The expected output is each line in the data below that includes the string "gift".

Source records below:

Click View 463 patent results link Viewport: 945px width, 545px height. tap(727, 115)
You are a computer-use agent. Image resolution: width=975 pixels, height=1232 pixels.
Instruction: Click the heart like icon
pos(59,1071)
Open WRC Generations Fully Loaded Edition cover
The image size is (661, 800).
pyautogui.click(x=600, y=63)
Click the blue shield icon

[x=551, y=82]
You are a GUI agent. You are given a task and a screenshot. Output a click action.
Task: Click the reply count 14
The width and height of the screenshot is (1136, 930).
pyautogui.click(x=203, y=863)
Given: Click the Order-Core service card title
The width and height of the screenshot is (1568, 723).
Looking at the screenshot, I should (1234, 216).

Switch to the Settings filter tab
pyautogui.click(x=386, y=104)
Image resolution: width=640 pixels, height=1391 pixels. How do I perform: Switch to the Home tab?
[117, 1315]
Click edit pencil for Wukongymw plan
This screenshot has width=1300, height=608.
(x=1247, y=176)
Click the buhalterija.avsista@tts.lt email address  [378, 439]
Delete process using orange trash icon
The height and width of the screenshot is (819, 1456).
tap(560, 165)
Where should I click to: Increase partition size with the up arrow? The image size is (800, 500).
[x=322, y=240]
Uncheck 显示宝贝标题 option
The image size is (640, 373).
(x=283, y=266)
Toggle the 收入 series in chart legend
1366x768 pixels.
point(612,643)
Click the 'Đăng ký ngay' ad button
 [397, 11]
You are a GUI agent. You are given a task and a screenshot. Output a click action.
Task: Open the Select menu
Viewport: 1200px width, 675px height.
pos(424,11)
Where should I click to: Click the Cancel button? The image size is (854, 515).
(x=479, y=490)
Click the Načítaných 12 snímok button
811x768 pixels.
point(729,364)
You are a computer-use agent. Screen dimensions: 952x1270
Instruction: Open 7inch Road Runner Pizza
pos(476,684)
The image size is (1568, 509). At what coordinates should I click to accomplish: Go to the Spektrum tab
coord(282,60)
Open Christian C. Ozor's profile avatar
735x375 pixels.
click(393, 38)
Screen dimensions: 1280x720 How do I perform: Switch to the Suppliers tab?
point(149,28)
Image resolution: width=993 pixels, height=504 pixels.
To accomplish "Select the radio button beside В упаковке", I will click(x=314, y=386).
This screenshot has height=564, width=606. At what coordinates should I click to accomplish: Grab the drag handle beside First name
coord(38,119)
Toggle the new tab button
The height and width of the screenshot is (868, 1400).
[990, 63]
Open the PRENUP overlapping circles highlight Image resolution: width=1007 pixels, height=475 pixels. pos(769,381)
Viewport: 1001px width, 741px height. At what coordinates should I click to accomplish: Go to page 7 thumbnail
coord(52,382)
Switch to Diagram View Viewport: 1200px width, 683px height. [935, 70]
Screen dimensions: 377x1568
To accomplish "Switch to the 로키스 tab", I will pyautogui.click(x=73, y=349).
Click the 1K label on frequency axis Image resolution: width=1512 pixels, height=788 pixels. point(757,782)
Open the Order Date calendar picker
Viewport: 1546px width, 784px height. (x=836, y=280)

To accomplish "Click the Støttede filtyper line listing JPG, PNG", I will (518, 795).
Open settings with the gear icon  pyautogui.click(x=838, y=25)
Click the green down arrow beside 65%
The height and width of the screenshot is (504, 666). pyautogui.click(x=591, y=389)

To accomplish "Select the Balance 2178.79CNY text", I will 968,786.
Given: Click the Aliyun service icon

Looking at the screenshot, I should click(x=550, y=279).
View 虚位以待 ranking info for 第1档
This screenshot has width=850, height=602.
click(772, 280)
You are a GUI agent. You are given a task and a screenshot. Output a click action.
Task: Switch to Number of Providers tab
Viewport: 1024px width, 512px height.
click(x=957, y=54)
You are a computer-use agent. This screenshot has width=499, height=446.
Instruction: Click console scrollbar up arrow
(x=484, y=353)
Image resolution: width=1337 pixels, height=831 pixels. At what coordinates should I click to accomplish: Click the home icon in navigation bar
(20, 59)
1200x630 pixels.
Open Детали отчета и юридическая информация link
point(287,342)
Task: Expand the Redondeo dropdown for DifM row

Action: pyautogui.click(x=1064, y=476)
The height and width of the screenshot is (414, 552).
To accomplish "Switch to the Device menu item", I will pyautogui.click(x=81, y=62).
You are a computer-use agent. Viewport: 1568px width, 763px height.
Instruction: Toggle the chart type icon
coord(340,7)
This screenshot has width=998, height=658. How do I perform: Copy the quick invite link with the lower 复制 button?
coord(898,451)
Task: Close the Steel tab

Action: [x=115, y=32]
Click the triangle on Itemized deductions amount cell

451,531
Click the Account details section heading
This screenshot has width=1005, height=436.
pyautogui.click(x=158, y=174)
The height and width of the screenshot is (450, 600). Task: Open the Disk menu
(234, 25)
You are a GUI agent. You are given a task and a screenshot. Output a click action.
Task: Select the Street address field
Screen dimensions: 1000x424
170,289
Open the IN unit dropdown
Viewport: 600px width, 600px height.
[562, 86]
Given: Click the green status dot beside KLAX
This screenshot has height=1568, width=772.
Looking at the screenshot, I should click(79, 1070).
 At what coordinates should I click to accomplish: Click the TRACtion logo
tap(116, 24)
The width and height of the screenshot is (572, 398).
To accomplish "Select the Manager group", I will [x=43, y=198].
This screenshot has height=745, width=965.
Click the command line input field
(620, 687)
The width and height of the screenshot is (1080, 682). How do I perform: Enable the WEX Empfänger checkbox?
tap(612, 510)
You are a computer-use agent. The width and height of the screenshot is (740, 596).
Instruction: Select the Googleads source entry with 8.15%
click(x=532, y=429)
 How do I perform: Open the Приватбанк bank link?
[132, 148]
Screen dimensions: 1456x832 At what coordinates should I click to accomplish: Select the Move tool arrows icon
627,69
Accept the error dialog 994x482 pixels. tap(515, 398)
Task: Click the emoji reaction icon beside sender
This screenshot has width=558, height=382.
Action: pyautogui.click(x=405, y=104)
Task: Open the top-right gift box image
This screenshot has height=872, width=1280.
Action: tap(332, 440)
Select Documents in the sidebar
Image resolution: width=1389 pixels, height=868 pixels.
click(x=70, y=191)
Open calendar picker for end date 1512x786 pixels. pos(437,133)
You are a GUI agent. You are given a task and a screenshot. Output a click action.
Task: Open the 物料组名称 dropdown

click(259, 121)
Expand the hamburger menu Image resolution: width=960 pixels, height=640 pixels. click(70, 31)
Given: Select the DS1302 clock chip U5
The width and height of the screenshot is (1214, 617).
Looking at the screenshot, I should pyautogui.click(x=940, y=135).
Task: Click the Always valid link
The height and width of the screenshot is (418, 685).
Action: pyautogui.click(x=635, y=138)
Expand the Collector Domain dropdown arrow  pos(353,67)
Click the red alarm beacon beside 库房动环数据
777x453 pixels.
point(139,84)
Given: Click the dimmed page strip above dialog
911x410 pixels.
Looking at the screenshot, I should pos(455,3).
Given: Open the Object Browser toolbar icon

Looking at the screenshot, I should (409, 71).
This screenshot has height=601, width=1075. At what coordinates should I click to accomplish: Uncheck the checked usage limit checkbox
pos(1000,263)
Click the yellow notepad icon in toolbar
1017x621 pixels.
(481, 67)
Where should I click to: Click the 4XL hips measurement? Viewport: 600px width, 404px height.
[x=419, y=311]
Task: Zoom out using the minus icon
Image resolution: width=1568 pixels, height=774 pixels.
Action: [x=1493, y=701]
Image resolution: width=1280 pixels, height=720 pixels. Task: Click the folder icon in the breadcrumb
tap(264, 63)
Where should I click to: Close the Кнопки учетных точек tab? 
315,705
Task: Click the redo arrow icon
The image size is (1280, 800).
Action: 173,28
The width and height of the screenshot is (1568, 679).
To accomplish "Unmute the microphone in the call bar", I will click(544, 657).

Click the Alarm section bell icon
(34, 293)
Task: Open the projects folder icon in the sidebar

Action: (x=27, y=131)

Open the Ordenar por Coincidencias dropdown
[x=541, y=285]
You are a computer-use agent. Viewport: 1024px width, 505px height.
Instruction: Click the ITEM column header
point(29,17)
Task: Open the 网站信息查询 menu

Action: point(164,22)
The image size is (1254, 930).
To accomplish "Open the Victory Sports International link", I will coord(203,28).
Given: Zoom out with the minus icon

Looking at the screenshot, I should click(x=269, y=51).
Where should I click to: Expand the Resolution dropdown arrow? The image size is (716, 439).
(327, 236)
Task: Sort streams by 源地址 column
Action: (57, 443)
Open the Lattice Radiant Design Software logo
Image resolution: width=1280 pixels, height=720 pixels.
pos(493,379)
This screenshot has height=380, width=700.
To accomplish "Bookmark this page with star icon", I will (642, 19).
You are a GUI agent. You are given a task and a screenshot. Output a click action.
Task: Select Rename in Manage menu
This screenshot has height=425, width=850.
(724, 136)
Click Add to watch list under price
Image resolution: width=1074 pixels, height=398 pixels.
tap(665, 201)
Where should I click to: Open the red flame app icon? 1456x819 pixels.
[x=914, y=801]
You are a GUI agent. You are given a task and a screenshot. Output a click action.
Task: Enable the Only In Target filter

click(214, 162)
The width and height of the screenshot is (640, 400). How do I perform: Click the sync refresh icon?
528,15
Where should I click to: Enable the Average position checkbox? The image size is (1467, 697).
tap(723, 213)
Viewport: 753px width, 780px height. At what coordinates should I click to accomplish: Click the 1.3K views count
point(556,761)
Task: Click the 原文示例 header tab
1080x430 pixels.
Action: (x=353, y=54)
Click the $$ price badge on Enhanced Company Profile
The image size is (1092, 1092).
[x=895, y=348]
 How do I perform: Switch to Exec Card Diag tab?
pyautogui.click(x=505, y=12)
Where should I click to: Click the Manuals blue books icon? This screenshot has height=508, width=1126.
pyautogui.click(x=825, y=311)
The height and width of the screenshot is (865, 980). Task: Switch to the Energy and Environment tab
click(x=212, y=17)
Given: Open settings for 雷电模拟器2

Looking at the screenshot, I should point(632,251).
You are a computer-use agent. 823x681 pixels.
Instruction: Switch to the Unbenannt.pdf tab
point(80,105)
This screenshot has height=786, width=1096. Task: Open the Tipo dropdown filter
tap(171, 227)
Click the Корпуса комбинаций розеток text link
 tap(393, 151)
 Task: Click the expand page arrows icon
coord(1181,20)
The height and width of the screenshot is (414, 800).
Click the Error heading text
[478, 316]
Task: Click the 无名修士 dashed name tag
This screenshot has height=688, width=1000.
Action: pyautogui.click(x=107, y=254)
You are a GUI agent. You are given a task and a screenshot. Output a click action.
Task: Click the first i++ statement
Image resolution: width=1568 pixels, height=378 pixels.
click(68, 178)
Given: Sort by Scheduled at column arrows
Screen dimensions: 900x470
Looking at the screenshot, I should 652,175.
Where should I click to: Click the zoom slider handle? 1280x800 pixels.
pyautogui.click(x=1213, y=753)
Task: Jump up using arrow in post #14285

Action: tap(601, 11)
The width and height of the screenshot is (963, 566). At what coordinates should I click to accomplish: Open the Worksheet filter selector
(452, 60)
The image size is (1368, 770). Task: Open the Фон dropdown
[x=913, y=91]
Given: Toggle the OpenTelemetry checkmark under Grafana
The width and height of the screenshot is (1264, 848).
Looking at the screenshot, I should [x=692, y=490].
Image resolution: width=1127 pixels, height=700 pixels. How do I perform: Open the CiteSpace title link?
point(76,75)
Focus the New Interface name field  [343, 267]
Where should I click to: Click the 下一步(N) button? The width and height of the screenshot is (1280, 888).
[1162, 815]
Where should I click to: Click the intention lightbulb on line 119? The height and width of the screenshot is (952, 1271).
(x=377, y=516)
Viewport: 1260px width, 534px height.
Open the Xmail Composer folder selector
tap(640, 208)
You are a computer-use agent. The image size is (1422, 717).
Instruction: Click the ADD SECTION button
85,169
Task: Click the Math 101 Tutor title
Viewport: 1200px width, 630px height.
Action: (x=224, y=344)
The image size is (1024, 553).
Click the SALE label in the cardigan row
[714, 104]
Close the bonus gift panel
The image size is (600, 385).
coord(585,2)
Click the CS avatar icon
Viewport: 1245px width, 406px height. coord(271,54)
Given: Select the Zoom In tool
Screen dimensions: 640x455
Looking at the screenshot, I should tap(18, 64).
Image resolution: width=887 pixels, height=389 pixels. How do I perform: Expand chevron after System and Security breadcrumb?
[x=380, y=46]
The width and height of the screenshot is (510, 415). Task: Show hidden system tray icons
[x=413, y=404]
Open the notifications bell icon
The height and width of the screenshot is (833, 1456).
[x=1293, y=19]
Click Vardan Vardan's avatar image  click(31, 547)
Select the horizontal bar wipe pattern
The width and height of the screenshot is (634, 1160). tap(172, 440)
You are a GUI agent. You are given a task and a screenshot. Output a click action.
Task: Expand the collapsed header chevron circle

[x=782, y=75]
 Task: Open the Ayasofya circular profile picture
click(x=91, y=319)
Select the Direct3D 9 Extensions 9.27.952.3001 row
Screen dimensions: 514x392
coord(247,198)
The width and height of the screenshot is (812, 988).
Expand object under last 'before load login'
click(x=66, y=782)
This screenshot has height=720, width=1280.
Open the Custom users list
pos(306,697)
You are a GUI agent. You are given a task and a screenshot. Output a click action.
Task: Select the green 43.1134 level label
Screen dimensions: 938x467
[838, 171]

End of Source records.

**Result:**
Task: Open the top-right gift box image
Close the bonus gift panel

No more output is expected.